The ceremony at the village of Peochokuri is to try and make amends for an attack on the area by the police patrol boat more than a decade ago during the ethnic tensions.
The vessel was being used by the so called Joint Operation, involving Solomon Islands para-military police and the militant group the Malaita Eagle Force, which was hunting for the Guadalcanal rebel leader, Harold Keke.
Our correspondent, Dorothy Wickham, explained to Don Wiseman what happened.
DOROTHY WICKHAM: Basically, at the time, the reports that came out of the Weather Coast were that the police patrol boats had been taken over by the Joint Operations. They went around there (the Weather Coast) and were shooting up the villagers from the boats. I think it was a high-powered machine gun that was mounted on the patrol boat at the time, that was eventually removed when all this was over.
DON WISEMAN: Did people die as a result of that shooting or is that not known?
DOROTHY WICKHAM: That's not known, that's not clear. But from the commission hearings and the findings there hasn't been any conclusive evidence or reports saying anybody lost their lives. I think because it's such an isolated place, when the patrol boat turned up there, they had already heard the engines and fled the area. But there was a lot of damage. I personally went to the Weather Coast more than five times after RAMSI came in. And there was still evidence of bullets on the coconut trees by the beach where these patrol boats had shot up.
DON WISEMAN: Quite a crazy idea, wasn't it? Was it sanctioned by the government?

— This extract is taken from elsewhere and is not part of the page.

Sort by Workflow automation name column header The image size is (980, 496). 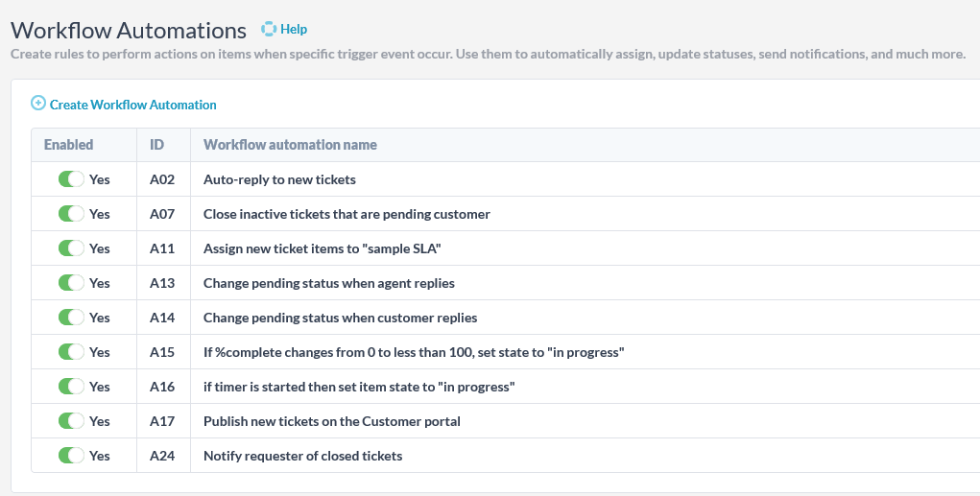290,145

DOROTHY WICKHAM: I don't think it was sanctioned by the government at the time. I think it was something between the two groups - the military arm of the police, which were called the Seal force at the time - and the MEF (Malaita Eagle Force) when they had joined forces after the coup, they must have come up with that idea because of the fact that Harold Keke was based on that side and they weren't able to access the place by foot. I think that's when, like you said, this crazy idea took place. Also, it's caused a lot of problems for the government because these patrol boats were funded by the Australian government.
DON WISEMAN: There were a lot of other incidents, of course, on the Weather Coast and clearly a lot of very unhappy people. I understand that villagers there have been looking for some sort of reconciliation for years.
DOROTHY WICKHAM: And it's good to hear that the prime minister himself is going. I think there needs to be some seriousness from the political level to take it down to the village level to see that the politicians and leaders are actually genuine about this. As you know, we have few of these former people in this current government therefore it is important that this government shows that it's genuine in its efforts to solve issues that have been left unsolved, especially on the Weather Coast. As you know, the people of the Weather Coast were the worst off as a result of the crisis. They were not only targeted by the Malaitas, but they were also targeted by Harold Keke's people. So the most affected victims are the ones on the Weather Coast. When they didn't co-operate with Harold Keke, when they didn't agree with his views and his actions, they were terrorised, killed. And then there was also the left side of the issue that they had to face. So that is a region that has been really traumatised by the crisis and that trauma will not go away during this generation. I've visited the Weather Coast a few times and I tell you the trauma, that the children, the teenagers and the old people went through during the height of the crisis. And there are still problems on the Weather Coast because of it. There's been big divisions amongst the people themselves. So it is an area that the government must take seriously and address. There needs to be a lot of counselling, too, on the Weather Coast.